> _Work instructions_
Please repeat, exactly and without pictures, the lines of the entries below that run from the one containing "Enable Debug by selecting Yes" through the one containing "Task: Open View order link".

> _Supplied records_
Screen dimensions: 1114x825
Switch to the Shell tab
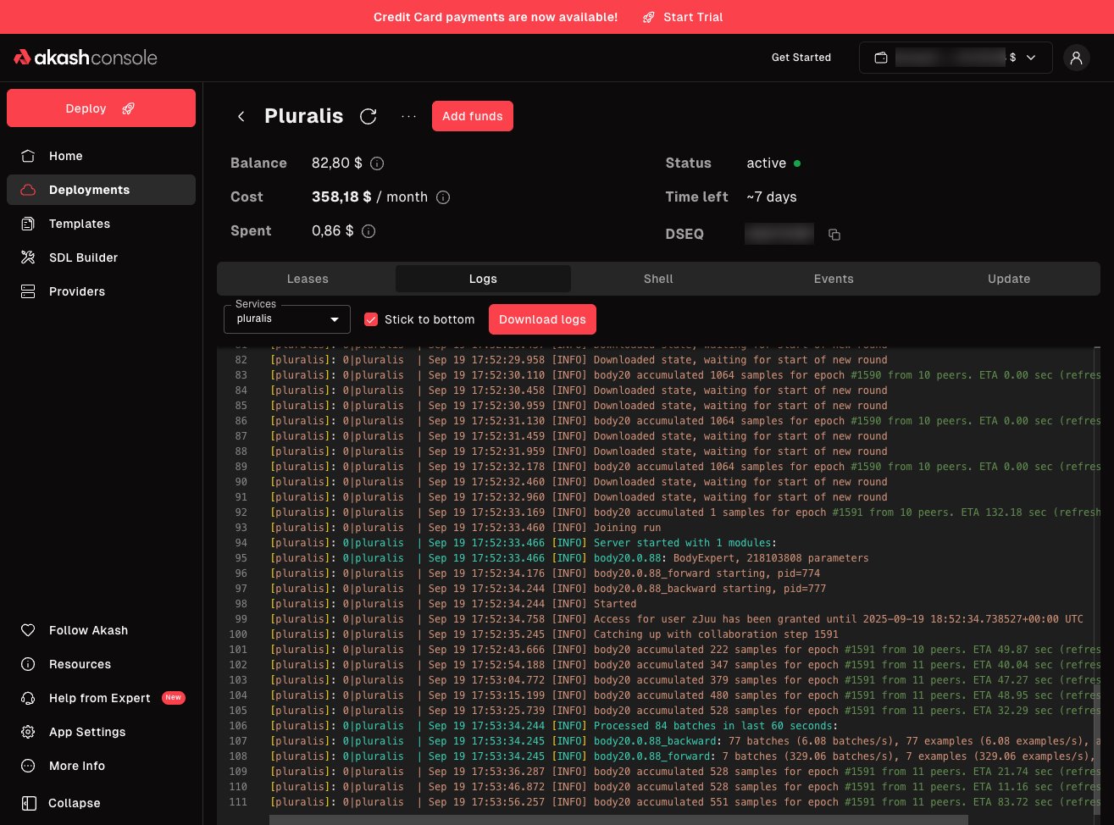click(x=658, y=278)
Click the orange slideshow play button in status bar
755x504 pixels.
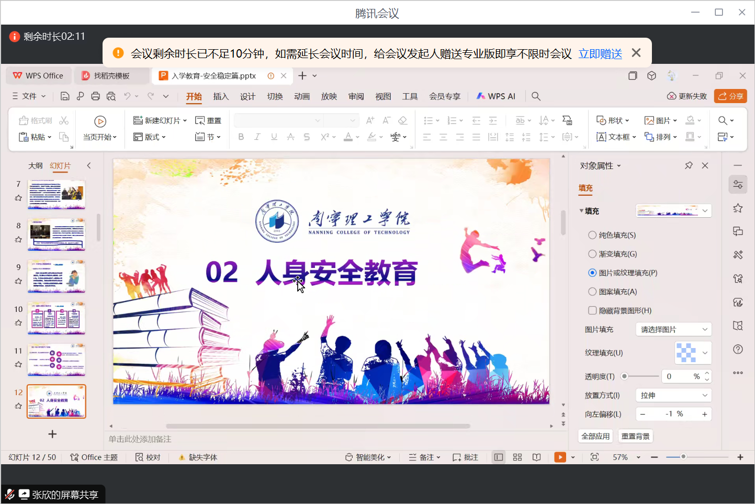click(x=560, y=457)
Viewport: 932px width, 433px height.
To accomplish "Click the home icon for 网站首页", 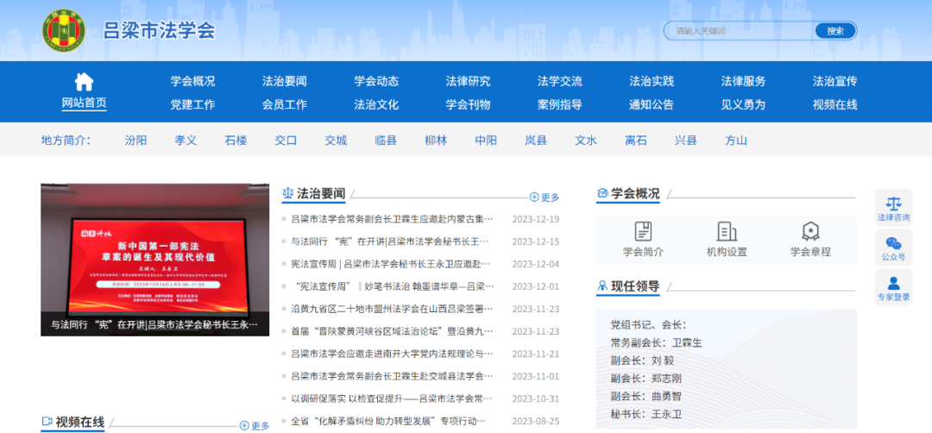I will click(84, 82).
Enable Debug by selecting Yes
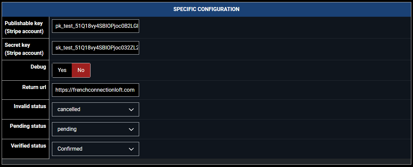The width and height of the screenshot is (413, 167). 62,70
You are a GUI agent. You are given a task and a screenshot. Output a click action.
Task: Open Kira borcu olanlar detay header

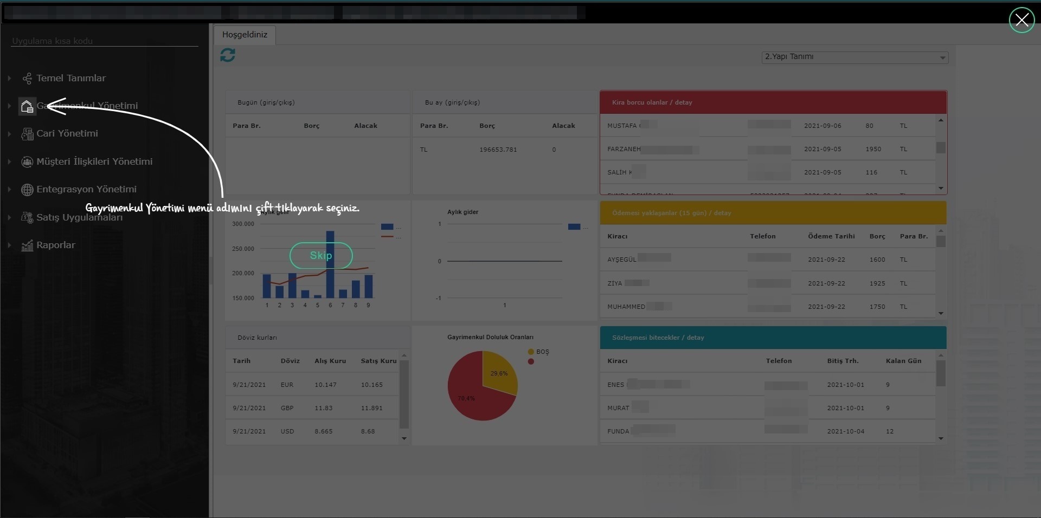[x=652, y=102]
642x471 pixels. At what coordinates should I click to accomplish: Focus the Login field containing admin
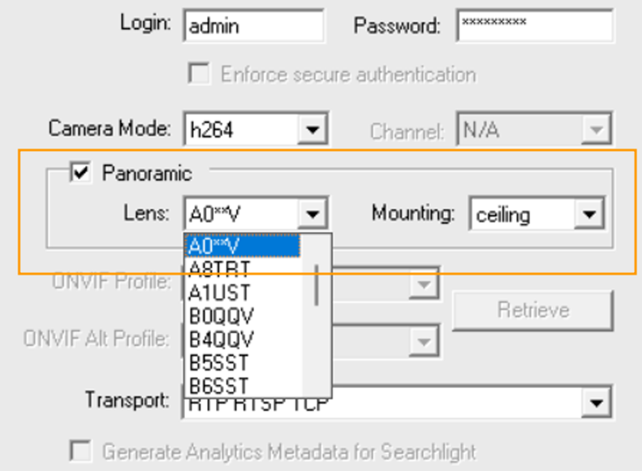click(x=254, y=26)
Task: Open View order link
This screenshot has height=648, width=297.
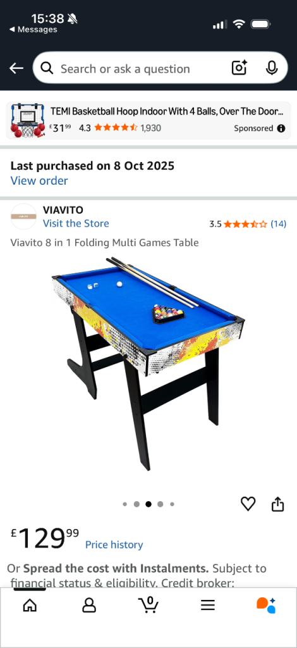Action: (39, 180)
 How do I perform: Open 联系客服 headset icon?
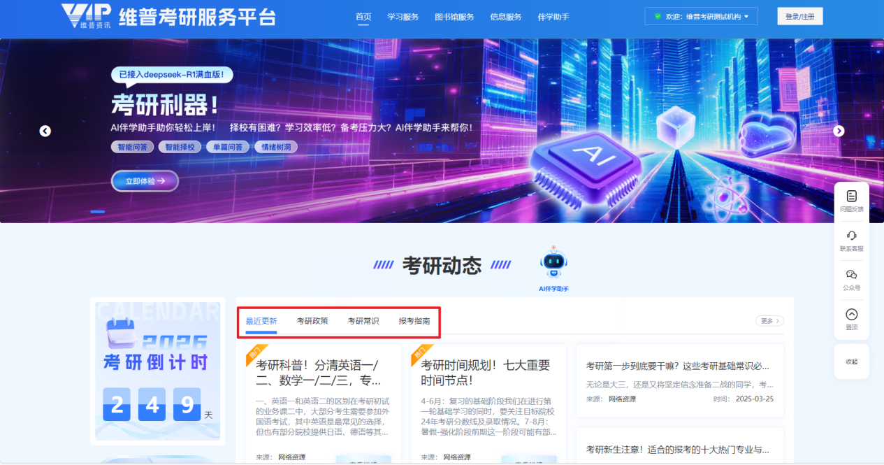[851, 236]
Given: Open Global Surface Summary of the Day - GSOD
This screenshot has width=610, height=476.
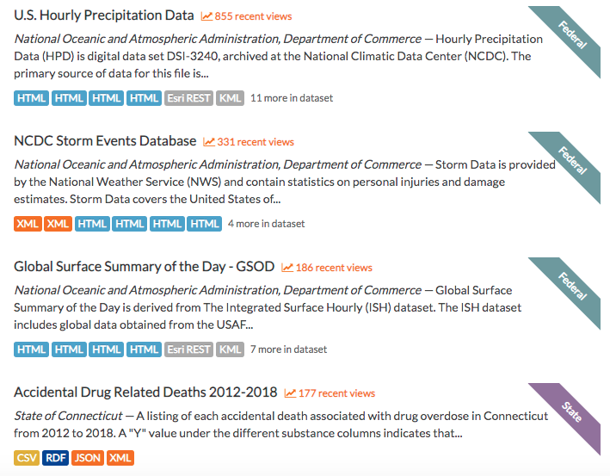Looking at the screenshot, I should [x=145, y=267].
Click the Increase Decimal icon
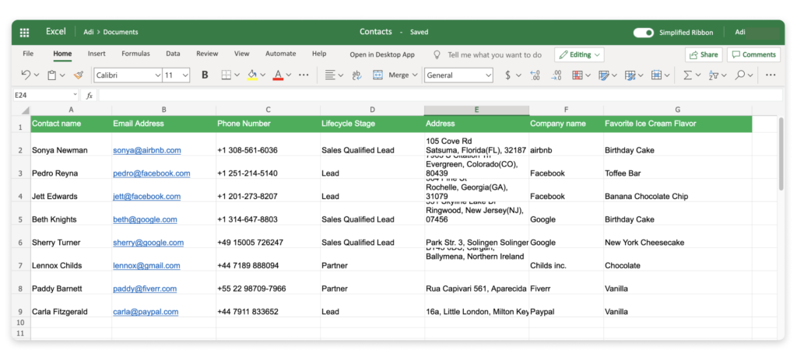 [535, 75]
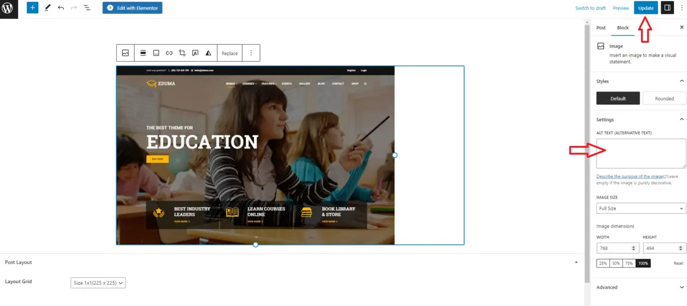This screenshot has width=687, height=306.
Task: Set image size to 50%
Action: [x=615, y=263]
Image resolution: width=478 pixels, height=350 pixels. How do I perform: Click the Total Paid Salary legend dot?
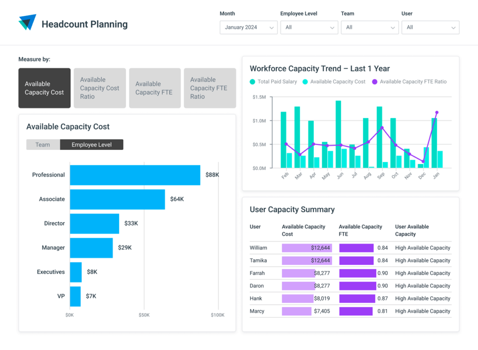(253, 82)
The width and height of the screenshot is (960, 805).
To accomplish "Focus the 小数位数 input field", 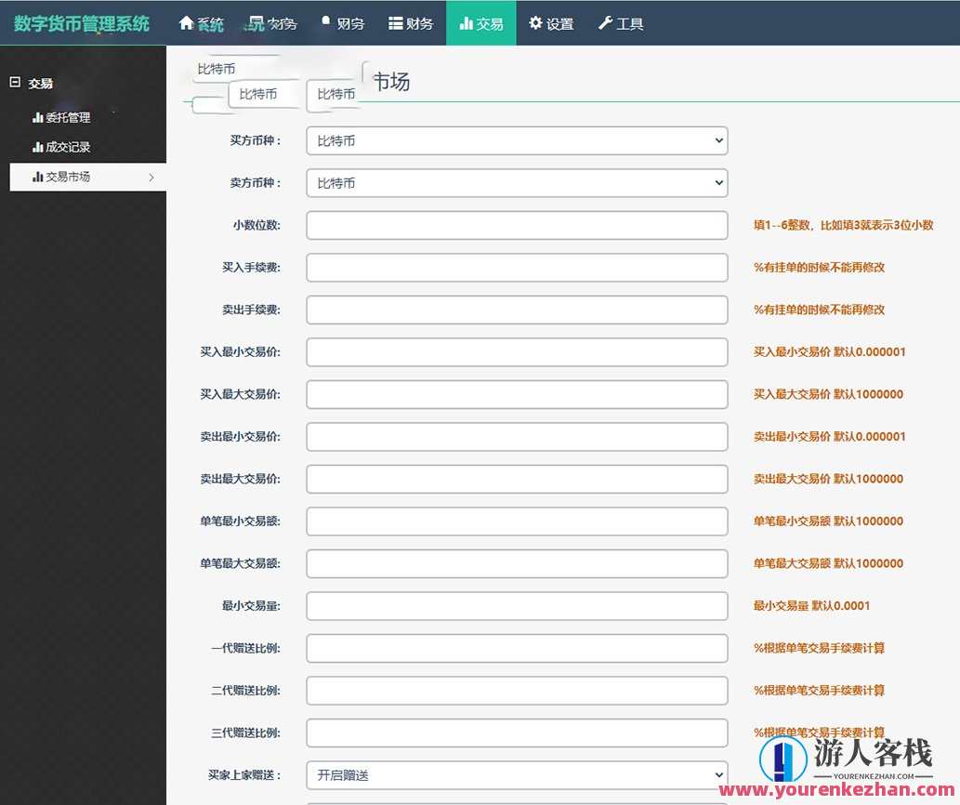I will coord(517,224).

> _Answer box_
Enable Debug by selecting Yes
The width and height of the screenshot is (413, 167). 62,70
You are a GUI agent. You are given a task and a screenshot. Output a click action.
Task: Open Kira borcu olanlar detay header

[x=652, y=102]
642x471 pixels. At what coordinates should I click to accomplish: Focus the Login field containing admin
click(x=254, y=26)
Task: Open View order link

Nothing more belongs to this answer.